EXERCISE INPUT START

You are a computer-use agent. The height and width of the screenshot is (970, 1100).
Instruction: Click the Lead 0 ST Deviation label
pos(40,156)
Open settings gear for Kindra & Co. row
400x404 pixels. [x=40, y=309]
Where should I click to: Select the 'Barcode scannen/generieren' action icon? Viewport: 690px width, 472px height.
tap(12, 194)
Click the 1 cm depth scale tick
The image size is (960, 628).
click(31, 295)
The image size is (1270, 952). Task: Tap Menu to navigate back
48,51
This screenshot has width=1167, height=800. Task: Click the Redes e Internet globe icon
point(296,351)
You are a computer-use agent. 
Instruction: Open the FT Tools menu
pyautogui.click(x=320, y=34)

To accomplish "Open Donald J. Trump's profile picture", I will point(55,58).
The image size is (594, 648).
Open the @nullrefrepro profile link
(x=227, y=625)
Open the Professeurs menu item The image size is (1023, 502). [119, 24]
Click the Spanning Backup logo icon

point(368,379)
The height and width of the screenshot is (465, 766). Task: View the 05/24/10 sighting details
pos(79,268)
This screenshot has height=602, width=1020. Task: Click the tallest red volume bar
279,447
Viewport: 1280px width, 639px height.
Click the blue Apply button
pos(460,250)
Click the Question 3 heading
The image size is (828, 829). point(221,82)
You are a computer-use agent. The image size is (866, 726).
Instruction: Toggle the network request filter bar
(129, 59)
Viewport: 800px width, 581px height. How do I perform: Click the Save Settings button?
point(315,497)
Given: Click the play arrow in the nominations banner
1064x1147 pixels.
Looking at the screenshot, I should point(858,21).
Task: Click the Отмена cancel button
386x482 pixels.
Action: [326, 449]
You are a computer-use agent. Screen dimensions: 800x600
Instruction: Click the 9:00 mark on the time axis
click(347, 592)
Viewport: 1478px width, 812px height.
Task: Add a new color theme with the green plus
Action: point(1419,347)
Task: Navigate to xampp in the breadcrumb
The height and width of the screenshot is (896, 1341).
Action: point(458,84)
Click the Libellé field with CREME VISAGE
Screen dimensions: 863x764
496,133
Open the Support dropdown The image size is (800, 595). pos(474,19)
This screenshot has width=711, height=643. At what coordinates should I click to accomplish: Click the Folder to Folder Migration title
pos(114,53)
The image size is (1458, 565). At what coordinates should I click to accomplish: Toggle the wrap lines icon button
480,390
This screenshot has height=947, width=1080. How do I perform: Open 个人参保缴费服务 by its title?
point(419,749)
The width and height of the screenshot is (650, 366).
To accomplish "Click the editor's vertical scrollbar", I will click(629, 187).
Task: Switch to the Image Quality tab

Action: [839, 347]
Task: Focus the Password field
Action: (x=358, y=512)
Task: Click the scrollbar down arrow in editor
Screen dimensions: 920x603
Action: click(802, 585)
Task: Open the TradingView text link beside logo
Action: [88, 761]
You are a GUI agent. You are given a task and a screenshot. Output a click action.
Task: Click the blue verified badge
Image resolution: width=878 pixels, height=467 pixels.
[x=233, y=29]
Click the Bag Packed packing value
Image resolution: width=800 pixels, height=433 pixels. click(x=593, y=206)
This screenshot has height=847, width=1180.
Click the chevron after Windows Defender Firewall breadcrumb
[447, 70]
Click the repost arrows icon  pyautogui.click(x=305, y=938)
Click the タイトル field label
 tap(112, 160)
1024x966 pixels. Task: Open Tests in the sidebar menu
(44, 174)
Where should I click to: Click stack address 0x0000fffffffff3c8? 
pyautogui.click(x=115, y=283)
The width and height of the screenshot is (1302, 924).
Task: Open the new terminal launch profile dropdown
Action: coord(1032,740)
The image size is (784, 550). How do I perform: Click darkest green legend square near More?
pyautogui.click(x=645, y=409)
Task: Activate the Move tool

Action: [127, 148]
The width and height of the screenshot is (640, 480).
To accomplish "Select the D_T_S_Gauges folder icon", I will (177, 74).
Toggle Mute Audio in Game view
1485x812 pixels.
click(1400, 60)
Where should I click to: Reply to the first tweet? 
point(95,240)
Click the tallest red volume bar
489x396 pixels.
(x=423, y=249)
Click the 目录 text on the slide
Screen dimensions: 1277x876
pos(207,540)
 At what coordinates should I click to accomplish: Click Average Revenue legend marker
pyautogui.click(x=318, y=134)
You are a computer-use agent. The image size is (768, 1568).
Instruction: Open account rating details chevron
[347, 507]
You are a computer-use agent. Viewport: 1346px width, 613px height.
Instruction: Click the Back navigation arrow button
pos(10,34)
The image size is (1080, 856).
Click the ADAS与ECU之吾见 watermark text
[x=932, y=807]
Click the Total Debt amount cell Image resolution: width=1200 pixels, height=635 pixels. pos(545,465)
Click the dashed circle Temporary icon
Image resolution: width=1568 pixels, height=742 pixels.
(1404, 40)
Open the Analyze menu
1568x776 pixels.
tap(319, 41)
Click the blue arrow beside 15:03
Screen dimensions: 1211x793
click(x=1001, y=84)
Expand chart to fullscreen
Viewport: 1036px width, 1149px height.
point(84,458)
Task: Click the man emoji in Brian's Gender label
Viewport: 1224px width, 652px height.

EXERCISE INPUT END

### WHAT YOU HAVE TO DO
Lines holding the word "will" in the entries above are the ones to pull out. Copy them all.

### TASK RESULT
To accomplish "Open Donald J. Trump's profile picture", I will point(55,58).
To accomplish "Click the editor's vertical scrollbar", I will click(629, 187).
To accomplish "Select the D_T_S_Gauges folder icon", I will (177, 74).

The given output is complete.